Spike Island National School, Spike Island, Co. Cork

Spike Island National School, Spike Island, Co. Cork

(Dated c.1940s)

ING: 180362, 064819

Spike Island is a rounded, low-lying island centrally located within Cork Harbour. It covers an area of about 103 acres, and it’s highest point is just about 100 ft above sea level. The landing stage on the island’s northern shore is almost exactly 1 mile from the jetty at Cobh, though shallow waters and sandbanks to the east of neighbouring Haulbowline Island mean that a direct crossing route from Cobh to Spike is only safe on a high tide. Cork Harbour has been a working port and a strategic defensive hub for centuries; the mouth of the harbour was overlooked by Fort Meagher (Camden) and Fort Davis (Carlisle) from the 18th century onward, although these fortifications were in fact later incarnations of earlier 16th and 17th -century defensive structures.

Image Credit: Spike Island, Cork Harbour. School of Military Engineering, Chatham 1879 with later additions until 1899 (Public Records Office, Kew)
Image Credit: Spike Island, Cork Harbour. School of Military Engineering, Chatham 1879 with later additions until 1899 (Public Records Office, Kew)
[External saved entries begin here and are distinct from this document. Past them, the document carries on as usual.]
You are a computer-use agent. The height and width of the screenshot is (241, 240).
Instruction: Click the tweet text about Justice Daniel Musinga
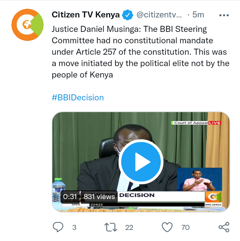click(x=141, y=52)
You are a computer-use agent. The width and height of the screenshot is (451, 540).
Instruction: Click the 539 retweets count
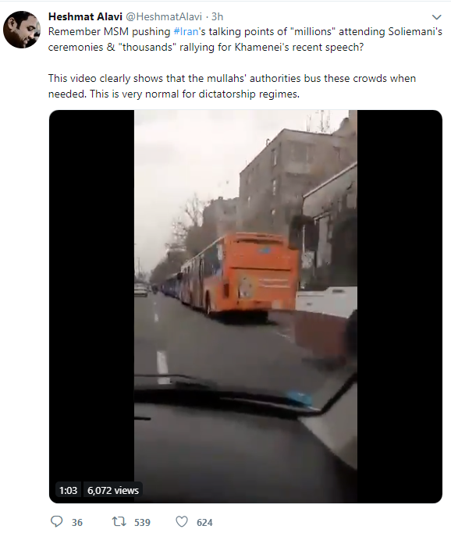[142, 522]
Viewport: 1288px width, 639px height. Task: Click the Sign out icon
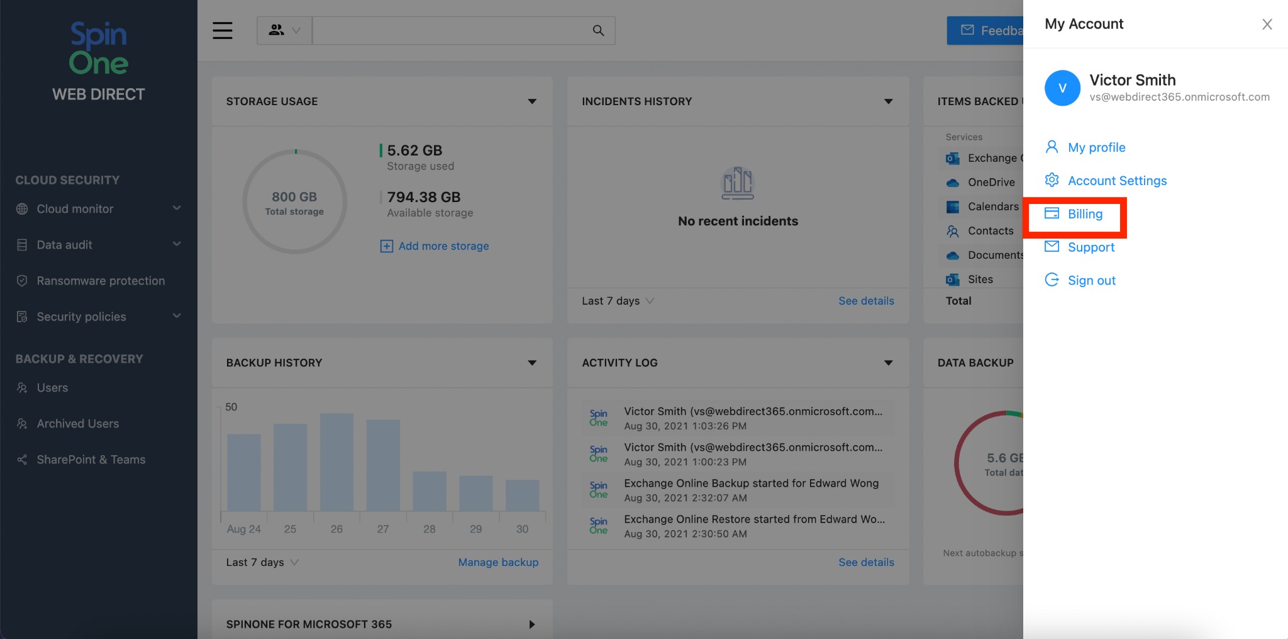coord(1052,280)
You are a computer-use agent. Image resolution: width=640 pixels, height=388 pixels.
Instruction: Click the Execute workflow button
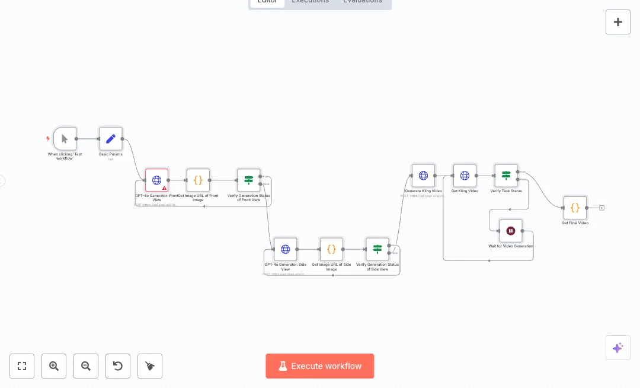click(x=320, y=366)
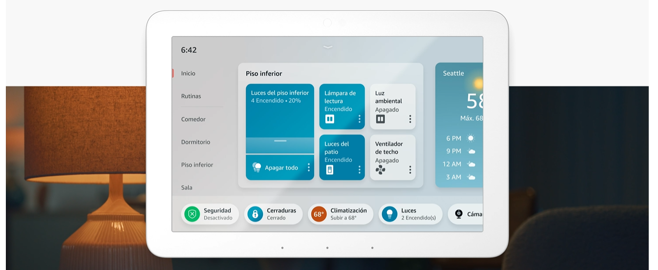
Task: Adjust Luces del piso inferior brightness slider
Action: click(x=280, y=141)
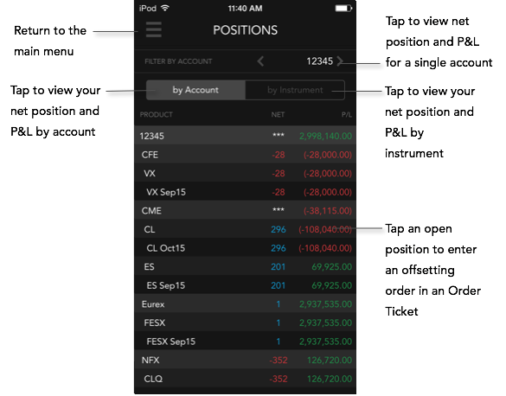The width and height of the screenshot is (506, 396).
Task: Collapse the CFE exchange row
Action: pyautogui.click(x=246, y=155)
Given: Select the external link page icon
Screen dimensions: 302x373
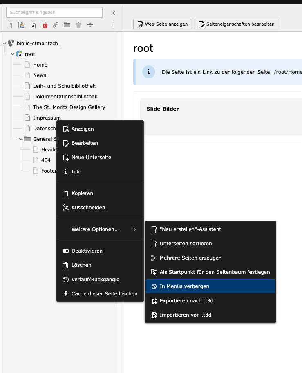Looking at the screenshot, I should coord(56,25).
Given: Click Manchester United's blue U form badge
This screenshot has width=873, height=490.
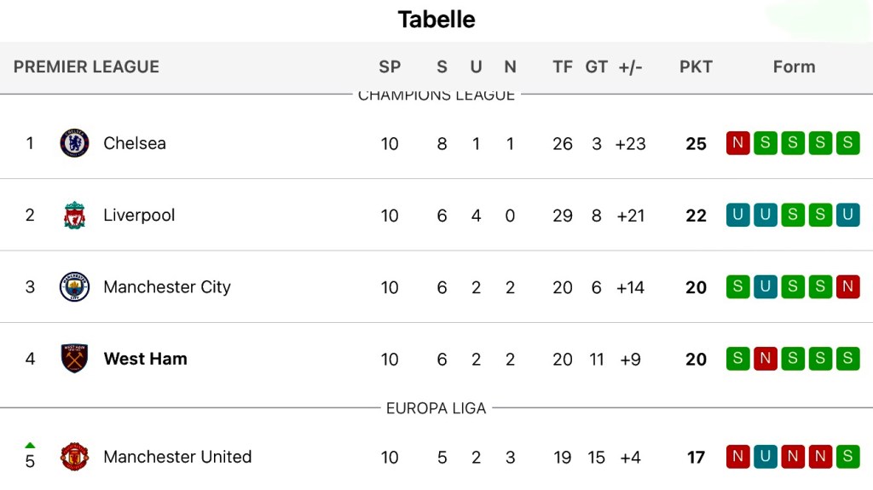Looking at the screenshot, I should coord(765,457).
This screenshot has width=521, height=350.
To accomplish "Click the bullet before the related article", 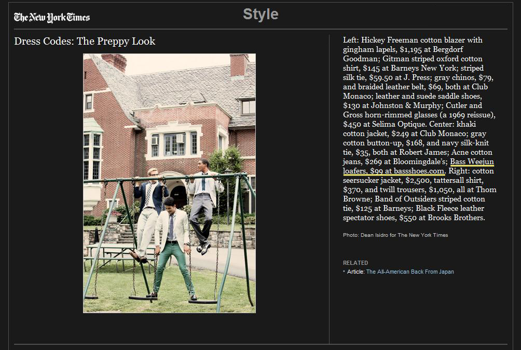I will click(x=344, y=272).
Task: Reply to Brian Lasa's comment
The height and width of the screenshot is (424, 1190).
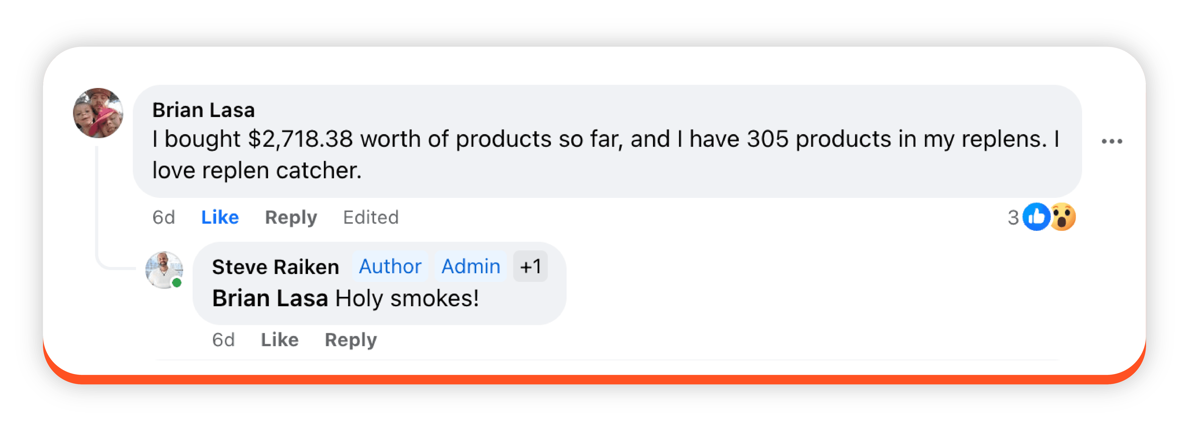Action: pyautogui.click(x=291, y=217)
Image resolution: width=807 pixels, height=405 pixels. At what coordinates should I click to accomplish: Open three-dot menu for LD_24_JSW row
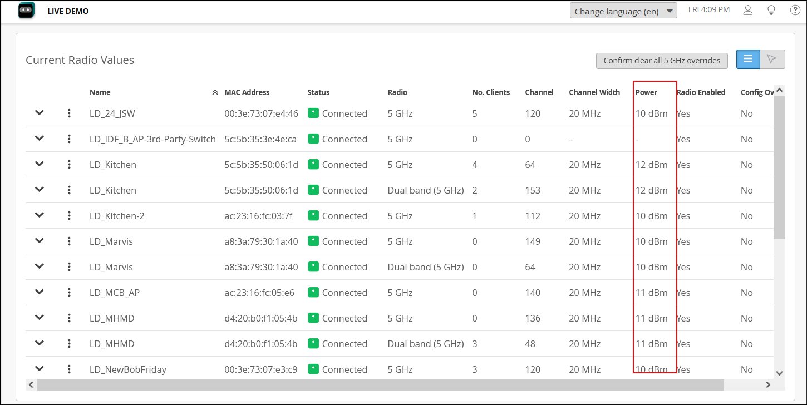[x=69, y=113]
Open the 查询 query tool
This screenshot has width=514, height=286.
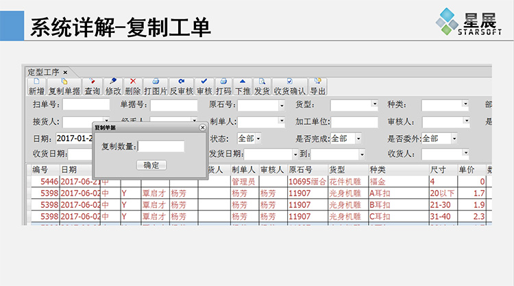(x=92, y=86)
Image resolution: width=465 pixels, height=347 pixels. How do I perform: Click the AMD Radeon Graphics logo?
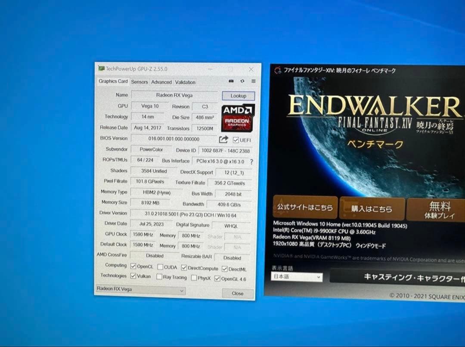pos(238,117)
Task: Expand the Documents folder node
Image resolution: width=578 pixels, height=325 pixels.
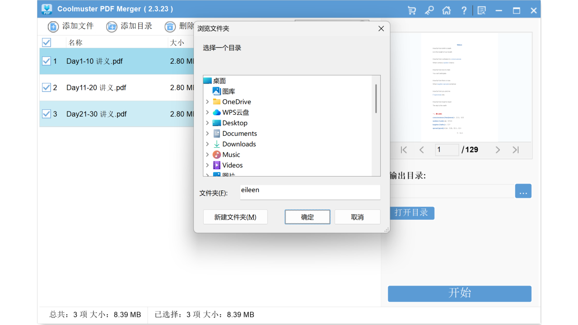Action: (x=208, y=133)
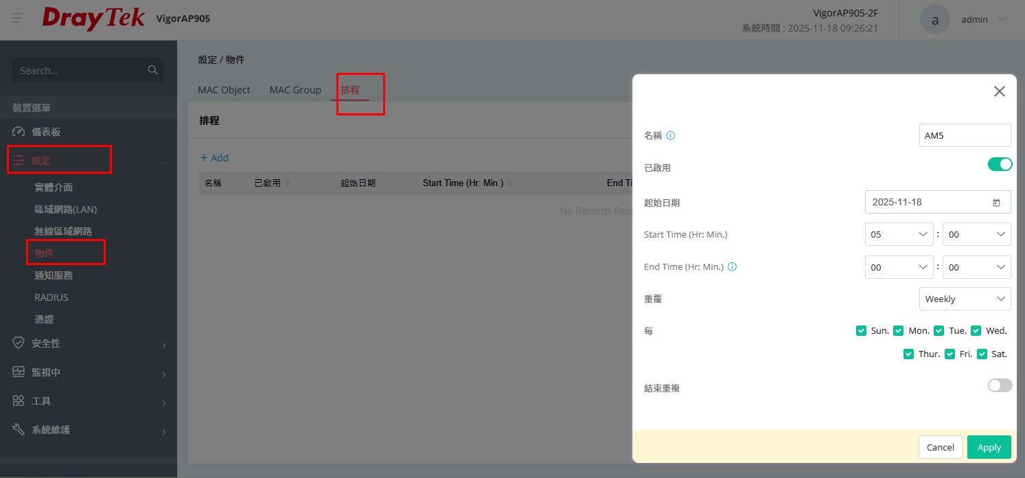1025x478 pixels.
Task: Switch to the MAC Object tab
Action: (x=224, y=90)
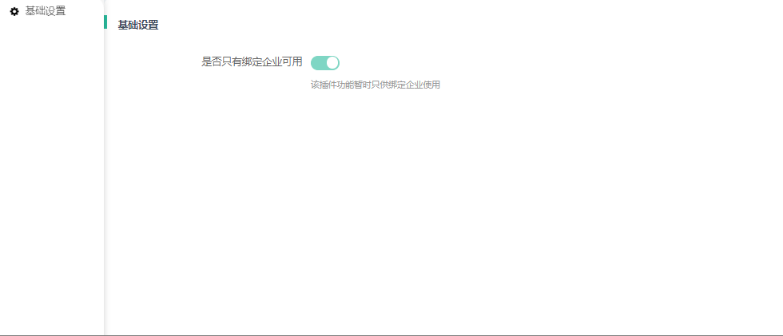Disable the bound-enterprise-only availability switch
783x336 pixels.
pyautogui.click(x=325, y=63)
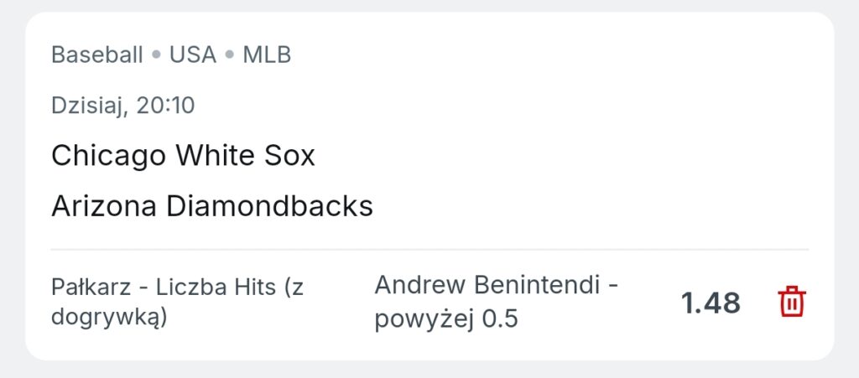Open the Baseball sport breadcrumb

(97, 55)
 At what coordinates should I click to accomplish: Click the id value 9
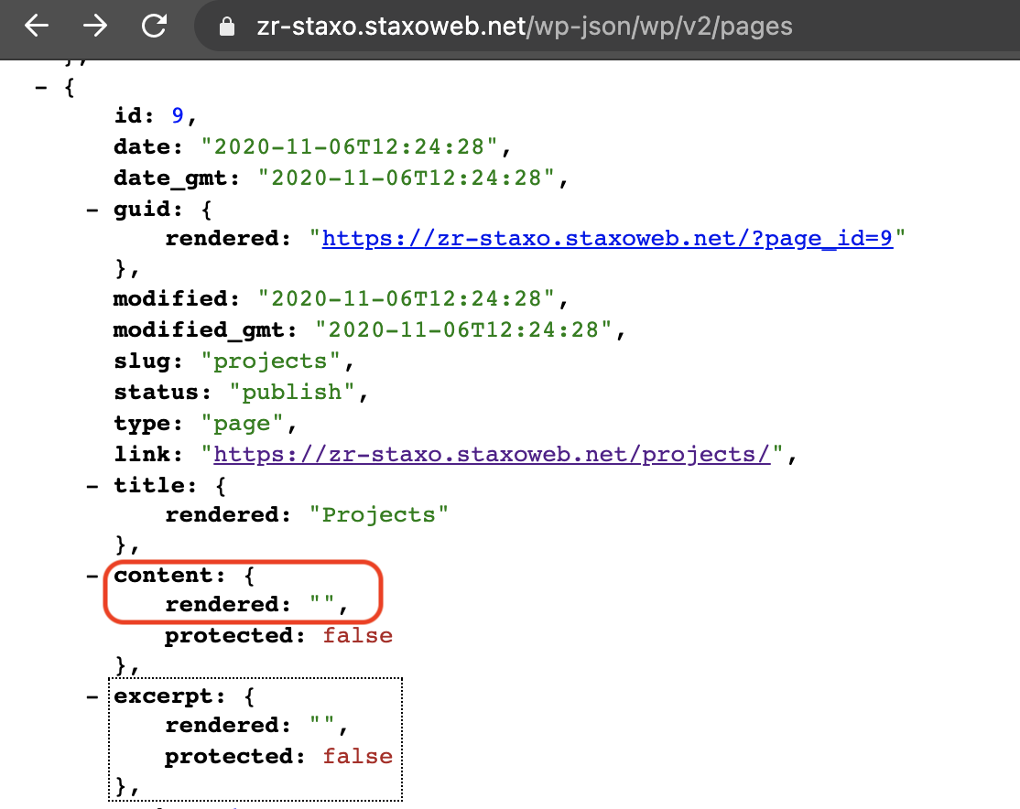pos(178,116)
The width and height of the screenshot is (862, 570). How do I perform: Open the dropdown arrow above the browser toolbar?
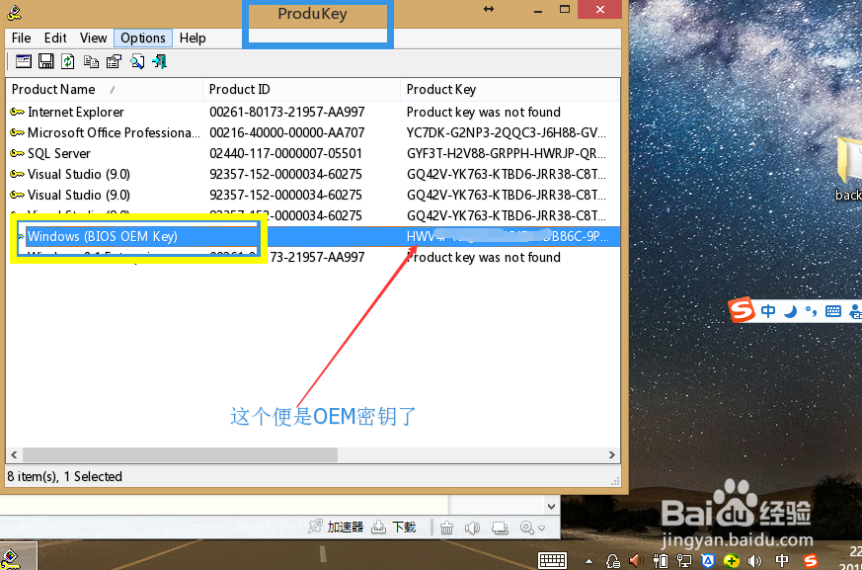551,507
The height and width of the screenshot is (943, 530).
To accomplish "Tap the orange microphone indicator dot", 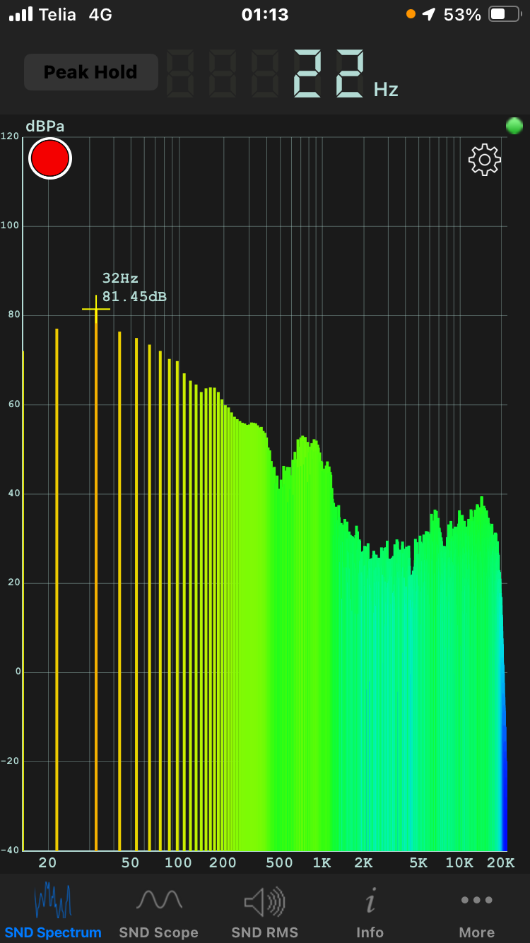I will pyautogui.click(x=411, y=14).
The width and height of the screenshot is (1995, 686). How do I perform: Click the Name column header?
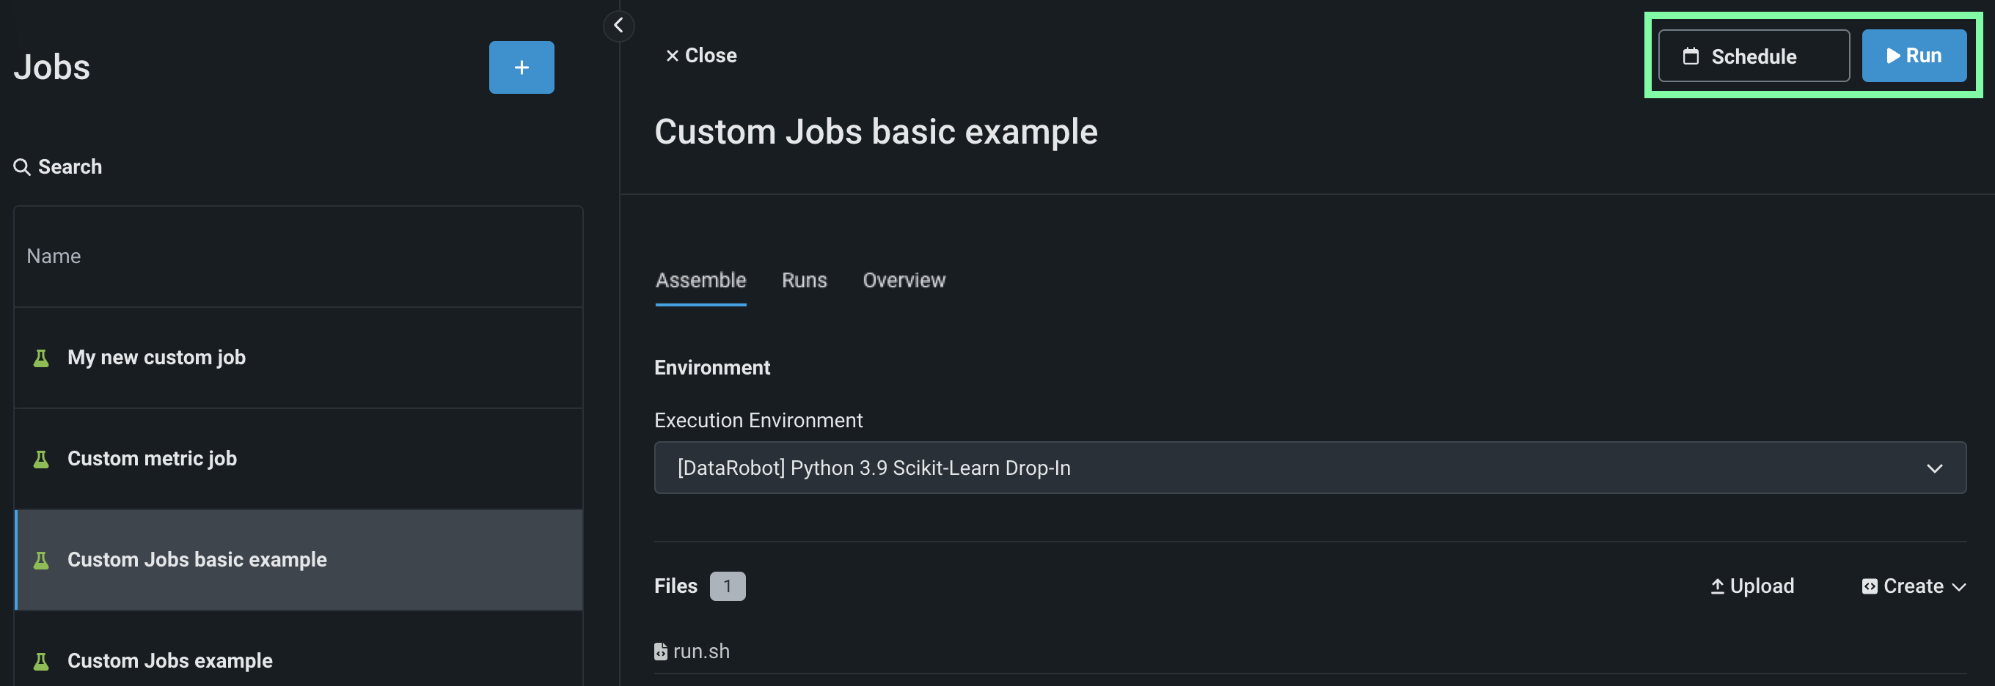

The islands central position within the well-sheltered harbour ensured it was to be considered of strategic importance. Several changes of ownership of the island occurred between 1490 and the 1770s. The first artillery fortification on the island was built in 1779. Its construction was prompted by the outbreak of the American Revolution in 1775 and in particular by the entry of France (1778) and Spain (1779) into the war on the American side. Cork Harbour was used as an assembly point for convoys to the Americas and at one point more than 400 vessels were assembled in the harbour. Initial phases of a permanent fortification of the island began in 1789/90, and building and landscaping works associated with the military fortification continued through the early 19th century. In 1847 the military complex was converted to a prison and convict depot, and the island was used to house “convicts” prior to penal transportation. By 1850 over 2,000 convicts were detained on Spike Island. Layers of complex and tender history are intertwined with the landscape of Spike Island at this time, and the island has been the subject of recent work by Cal McCarthy and Barra Ó Donnabháin.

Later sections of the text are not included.